◆ Your tasks
1) Answer these questions from the toy resale post, each on its own line marked with its letter:
(a) In which town was the car boot sale where the foot soldiers and Splinter were found?
(b) What was missing from the Baxter Stockman figure?
(c) How much did the writer offer the bloke for a full handful of items at a later boot sale?
2) Summarize the toy resale post in two sentences.
3) List every price that appears on a "Bought for" or "Sold for" line in the toy resale post, along with the label it follows.
— BEGIN Passage to read —
Teenage Mutant Ninja Turtles Figures
The foot soldiers and Splinter were also found at a car boot sale, this time at Eastbourne on a comic-making soujourn. We got up early in the morning after a late night at our friend Adam's wedding the night before, but it turns out it was worth it. A chap was selling them in bags for £1.25 a pop, and Ross and I took a punt. He ended up with that awful one with Donatello on a giant skateboard with a foot that pops out the front. It's now on display on his mantlepiece along with the rest of his motely toy collection. Shredder was cowering in the same basket as all the He Man suckas in the charity shop.
None of these guys have got all of their (admittedly shit) accessories, but they're all in good nick and the two big boys have got their respective cloak and robes. Plus Splinter's got his sword stick, which was the coolest thing about him. Turns out these are quite popular. I also bought a Baxter Stockman figure, but his fly wings were missing. He'll go into a 'mixed lot' of toys that I'm putting together to shift in one go (along with Whiplash). Anyway, they made a packet, and Shredder brought home nearly eight quid on his tod! Lad.
Bought for: £3.95
Sold for: £17.91

These Polly Pocket rip-offs did the business. Read on.
At the very same boot sale, I dug around in a box and found these. Remember them? Mighty Max? I had a snake one that I remember playing with for literally hours, back when I had an imagination and shitloads of free time. Anyway, it turned out that I was a Max and a caveman short. At a subsequent boot sale though, I found another box of stuff and, loading my hand to its absolute capacity, I asked the bloke if he'd take a quid for the lot. He agreed, no doubt impressed by my feat of grasping. The handful included said Max and also said caveman, and the rest is history. The short story is that these sets are now the second-highest-grossing thing I've picked up since starting The Finder. They are second only to those once-in-a-lifetime football cards, the shadow of which still hangs over this whole narrative.
Now, I've no idea why these made so much money. Individually, the sets weren't going for more than a few quid each. I think that the black one is a rarer version than the normal blue alien, and all of the sets are complete and in perfect condition so I suppose it was just a lucky combination.
Bought for: £4.25
Sold for: £44.53 (yes)
— END Passage to read —
— BEGIN Data provided —
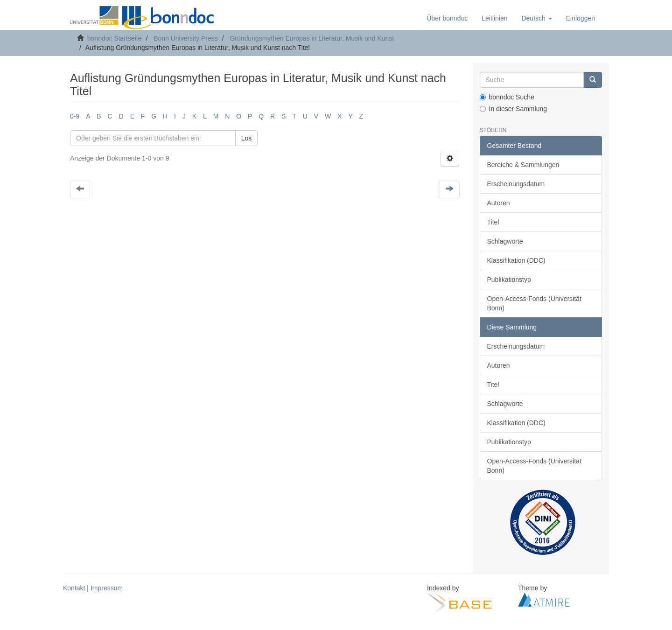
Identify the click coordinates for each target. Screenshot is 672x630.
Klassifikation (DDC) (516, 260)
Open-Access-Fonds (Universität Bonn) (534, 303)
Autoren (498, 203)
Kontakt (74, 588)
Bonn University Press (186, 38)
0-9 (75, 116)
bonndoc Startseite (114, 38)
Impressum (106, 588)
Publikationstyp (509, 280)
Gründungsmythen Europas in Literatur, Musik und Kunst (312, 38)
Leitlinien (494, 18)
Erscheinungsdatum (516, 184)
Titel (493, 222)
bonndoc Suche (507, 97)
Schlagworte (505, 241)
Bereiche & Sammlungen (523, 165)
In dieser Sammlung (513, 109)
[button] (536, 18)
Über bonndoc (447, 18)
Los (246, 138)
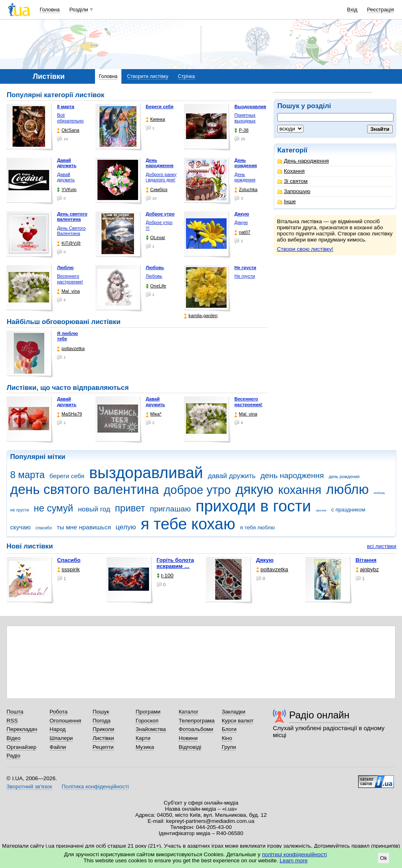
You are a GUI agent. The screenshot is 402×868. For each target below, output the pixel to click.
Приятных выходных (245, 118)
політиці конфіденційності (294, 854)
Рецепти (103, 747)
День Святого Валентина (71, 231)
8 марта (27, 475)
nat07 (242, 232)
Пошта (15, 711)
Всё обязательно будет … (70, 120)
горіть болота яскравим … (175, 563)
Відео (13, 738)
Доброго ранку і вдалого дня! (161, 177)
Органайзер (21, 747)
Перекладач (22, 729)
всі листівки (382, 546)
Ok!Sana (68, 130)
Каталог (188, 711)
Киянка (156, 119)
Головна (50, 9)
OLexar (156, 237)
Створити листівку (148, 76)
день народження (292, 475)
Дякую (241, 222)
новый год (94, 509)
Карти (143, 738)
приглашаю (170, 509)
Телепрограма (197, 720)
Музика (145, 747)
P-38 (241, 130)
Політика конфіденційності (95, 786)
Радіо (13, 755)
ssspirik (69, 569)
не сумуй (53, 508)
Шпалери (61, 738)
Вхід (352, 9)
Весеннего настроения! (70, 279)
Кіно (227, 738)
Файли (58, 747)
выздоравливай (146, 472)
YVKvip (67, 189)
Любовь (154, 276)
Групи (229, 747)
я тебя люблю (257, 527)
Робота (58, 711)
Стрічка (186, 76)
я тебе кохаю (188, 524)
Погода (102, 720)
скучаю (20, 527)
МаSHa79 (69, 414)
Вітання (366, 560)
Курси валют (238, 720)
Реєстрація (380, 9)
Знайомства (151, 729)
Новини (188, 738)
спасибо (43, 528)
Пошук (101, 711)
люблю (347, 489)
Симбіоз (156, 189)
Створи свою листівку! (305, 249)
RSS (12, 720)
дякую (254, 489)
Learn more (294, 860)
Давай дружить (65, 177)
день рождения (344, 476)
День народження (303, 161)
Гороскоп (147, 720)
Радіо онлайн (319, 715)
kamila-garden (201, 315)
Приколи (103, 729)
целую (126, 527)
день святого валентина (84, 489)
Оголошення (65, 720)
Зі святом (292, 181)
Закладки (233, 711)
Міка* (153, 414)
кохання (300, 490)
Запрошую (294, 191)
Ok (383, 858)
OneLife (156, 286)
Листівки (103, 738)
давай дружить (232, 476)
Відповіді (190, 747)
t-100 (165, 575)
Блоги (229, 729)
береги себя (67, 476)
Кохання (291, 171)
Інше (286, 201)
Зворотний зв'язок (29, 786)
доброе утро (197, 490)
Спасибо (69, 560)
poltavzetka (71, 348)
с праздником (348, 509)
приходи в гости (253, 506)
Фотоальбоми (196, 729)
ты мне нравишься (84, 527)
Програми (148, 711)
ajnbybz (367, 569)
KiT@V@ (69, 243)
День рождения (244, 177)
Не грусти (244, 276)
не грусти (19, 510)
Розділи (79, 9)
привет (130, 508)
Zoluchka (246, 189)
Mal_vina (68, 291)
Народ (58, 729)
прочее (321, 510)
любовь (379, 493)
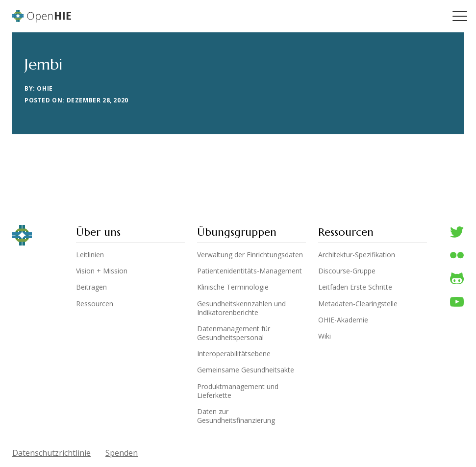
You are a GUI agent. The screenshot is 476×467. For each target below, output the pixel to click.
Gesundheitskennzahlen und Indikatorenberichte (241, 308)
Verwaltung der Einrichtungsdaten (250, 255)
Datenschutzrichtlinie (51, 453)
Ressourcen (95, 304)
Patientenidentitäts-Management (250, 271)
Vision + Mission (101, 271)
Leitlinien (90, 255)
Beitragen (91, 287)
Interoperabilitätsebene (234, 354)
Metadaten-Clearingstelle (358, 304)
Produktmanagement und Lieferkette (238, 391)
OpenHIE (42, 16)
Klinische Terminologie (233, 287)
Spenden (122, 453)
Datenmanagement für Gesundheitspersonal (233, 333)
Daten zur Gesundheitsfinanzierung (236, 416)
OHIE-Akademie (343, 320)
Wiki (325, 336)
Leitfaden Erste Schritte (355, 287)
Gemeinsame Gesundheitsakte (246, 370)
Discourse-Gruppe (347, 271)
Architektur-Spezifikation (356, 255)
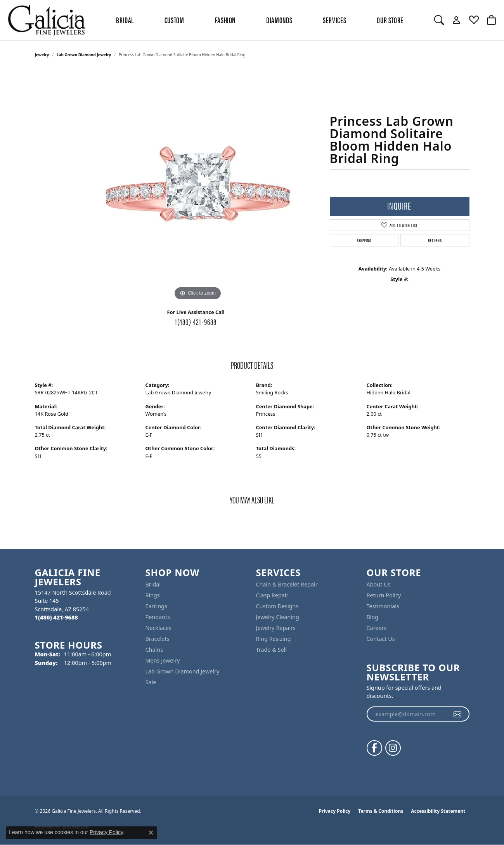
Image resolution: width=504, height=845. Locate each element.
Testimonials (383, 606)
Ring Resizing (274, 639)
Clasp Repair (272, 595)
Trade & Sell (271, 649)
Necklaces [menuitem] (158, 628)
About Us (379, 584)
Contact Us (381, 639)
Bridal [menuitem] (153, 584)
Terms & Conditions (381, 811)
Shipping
— END Data provided —
◆ Answers to the tasks
1)
(a) Eastbourne
(b) His fly wings
(c) A quid

2) The writer found Teenage Mutant Ninja Turtles figures at a car boot sale in Eastbourne and in a charity shop, bought them for £3.95, and sold them for £17.91. Mighty Max sets, completed with a Max and a caveman found at a later boot sale, were bought for £4.25 and sold for £44.53, making them the second-highest-grossing find after some football cards.

3)
- Bought for: £3.95
- Sold for: £17.91
- Bought for: £4.25
- Sold for: £44.53